◆ WHAT YOU ARE ASKED TO DO ◆
When a line below contains the word "under", it counts toward the total; give that total and nothing besides.

--- START ---

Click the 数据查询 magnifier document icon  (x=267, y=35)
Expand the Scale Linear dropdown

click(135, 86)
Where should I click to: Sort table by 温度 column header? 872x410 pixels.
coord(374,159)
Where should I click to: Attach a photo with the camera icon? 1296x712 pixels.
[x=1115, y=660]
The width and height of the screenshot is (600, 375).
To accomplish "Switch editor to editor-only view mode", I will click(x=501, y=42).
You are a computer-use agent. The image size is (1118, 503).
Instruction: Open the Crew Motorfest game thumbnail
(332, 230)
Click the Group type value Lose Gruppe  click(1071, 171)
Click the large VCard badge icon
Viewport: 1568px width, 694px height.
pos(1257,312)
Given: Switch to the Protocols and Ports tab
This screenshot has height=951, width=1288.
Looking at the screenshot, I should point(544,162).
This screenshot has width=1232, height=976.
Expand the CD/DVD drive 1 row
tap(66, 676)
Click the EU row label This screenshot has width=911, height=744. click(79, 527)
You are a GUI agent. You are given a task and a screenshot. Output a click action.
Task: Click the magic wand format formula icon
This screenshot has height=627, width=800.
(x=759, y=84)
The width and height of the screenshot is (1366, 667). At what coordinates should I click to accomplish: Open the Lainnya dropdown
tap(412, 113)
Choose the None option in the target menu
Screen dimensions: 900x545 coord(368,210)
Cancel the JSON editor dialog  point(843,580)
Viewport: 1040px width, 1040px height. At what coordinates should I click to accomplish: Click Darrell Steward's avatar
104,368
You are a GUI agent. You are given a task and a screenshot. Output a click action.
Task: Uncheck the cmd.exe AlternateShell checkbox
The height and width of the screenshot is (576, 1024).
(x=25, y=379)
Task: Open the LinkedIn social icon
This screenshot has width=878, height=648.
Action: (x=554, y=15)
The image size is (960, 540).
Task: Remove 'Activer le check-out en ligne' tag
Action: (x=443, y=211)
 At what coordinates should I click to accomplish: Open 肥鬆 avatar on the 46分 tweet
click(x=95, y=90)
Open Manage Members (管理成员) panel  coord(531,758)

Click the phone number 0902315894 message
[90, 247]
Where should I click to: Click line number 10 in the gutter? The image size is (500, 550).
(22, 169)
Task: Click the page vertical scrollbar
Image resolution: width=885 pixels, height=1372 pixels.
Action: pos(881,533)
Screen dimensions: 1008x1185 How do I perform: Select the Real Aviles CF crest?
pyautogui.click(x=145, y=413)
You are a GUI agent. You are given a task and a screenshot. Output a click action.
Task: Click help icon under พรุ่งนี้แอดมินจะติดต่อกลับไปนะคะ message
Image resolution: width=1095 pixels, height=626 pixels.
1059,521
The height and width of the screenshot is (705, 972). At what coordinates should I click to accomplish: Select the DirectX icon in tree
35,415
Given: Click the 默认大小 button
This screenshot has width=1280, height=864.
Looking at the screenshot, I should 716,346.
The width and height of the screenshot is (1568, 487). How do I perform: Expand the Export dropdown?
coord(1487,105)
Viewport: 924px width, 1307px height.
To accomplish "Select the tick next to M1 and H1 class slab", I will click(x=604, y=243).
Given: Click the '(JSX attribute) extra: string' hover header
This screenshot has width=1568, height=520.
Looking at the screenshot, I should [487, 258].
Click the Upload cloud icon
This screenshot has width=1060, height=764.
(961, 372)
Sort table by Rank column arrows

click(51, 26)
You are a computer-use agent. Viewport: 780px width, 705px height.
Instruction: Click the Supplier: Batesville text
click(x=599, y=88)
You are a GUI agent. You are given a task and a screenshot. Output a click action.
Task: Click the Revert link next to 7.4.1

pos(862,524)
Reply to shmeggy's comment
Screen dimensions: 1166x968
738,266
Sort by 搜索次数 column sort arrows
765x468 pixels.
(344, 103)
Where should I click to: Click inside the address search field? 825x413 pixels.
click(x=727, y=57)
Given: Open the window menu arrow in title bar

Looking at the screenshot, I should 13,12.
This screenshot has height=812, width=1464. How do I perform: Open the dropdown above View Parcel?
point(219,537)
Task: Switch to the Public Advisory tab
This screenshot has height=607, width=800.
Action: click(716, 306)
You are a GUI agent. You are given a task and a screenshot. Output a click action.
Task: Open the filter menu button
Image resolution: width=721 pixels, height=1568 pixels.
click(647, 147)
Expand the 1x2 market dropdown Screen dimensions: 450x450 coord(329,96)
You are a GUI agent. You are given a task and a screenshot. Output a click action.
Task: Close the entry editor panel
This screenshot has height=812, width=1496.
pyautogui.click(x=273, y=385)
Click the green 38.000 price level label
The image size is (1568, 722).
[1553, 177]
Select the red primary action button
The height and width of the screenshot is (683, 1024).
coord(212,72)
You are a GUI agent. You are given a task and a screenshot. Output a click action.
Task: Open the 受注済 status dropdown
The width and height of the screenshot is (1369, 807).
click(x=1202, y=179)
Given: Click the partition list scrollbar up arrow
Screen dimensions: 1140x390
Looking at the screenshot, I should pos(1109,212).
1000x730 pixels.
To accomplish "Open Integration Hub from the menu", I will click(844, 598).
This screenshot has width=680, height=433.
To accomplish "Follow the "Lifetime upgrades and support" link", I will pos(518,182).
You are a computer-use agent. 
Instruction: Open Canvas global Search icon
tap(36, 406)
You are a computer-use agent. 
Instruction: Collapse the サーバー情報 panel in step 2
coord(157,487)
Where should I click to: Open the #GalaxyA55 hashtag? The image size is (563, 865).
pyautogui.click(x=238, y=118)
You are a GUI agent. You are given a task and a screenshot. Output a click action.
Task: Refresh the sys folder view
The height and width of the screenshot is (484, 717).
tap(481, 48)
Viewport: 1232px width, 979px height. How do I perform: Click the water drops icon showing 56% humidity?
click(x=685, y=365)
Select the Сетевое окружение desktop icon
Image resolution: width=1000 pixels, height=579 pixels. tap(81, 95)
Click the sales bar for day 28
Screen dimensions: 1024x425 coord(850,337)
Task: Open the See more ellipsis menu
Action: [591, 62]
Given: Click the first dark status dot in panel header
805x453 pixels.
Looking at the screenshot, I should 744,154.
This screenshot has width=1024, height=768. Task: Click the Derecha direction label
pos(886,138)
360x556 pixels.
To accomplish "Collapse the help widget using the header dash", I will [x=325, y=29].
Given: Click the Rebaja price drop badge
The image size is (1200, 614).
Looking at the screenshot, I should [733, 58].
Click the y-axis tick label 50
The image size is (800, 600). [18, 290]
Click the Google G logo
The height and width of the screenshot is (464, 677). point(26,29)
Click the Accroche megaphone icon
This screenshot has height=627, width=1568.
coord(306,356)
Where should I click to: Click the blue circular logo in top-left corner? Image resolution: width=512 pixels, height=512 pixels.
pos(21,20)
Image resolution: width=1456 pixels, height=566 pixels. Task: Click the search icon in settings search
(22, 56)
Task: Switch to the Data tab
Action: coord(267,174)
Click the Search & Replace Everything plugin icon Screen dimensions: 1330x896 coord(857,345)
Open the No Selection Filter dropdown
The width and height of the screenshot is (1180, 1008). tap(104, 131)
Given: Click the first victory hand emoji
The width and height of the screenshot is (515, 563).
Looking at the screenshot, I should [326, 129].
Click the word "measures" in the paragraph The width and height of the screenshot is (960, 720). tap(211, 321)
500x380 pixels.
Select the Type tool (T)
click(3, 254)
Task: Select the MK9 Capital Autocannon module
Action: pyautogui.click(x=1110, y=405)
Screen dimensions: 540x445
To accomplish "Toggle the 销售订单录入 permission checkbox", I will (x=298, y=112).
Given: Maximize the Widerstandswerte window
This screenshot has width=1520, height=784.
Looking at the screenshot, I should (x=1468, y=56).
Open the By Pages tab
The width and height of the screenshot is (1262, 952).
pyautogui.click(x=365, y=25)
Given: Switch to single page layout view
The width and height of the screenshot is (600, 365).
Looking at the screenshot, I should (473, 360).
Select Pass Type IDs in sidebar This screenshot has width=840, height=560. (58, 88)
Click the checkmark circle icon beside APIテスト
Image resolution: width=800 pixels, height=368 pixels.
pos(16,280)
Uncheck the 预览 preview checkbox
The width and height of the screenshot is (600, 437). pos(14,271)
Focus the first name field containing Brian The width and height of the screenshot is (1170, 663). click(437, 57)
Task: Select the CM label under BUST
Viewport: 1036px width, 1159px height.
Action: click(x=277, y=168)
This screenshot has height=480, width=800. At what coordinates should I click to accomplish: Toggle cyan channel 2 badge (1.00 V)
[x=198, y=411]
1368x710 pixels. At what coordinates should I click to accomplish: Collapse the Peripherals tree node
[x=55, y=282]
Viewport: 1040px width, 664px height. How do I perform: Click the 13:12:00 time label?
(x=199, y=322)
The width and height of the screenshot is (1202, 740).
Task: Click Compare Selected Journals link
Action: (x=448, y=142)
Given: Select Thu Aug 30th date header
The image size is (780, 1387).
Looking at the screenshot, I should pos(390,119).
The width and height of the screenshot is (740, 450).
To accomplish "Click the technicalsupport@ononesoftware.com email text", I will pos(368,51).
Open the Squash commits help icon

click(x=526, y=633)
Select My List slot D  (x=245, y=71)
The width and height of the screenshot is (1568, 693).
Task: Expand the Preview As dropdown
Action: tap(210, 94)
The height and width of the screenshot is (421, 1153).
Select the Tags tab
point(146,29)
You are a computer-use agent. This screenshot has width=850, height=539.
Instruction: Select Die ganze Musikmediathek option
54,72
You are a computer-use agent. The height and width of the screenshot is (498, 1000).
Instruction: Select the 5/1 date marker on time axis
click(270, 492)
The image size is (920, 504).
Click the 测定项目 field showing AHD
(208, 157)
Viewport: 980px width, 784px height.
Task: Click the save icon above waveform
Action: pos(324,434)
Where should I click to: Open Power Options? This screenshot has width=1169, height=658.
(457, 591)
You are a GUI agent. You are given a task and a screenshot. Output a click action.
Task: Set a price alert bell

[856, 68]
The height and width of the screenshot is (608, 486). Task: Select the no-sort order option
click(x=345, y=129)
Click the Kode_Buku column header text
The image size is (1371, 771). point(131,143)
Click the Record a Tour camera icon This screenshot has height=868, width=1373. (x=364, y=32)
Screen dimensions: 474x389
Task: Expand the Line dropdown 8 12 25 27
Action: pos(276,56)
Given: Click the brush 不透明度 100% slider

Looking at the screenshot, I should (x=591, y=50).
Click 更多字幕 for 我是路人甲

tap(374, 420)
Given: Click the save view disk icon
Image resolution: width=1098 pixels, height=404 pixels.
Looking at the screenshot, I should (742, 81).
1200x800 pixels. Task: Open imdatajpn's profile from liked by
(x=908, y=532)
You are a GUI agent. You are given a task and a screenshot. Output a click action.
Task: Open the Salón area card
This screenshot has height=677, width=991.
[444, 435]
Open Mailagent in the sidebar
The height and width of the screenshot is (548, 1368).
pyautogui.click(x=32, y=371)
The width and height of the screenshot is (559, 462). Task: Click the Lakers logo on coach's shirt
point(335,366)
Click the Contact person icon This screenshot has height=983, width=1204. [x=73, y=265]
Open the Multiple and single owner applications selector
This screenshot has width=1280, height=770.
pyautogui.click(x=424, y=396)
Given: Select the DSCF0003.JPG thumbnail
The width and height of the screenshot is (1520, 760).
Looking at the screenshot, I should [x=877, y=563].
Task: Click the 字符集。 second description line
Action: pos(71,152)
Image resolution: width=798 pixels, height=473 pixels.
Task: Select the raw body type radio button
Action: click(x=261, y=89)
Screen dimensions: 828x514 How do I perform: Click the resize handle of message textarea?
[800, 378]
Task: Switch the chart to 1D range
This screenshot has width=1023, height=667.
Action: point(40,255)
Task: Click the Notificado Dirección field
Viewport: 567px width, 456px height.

--- END ---

◆ EXERCISE SOLUTION ◆
2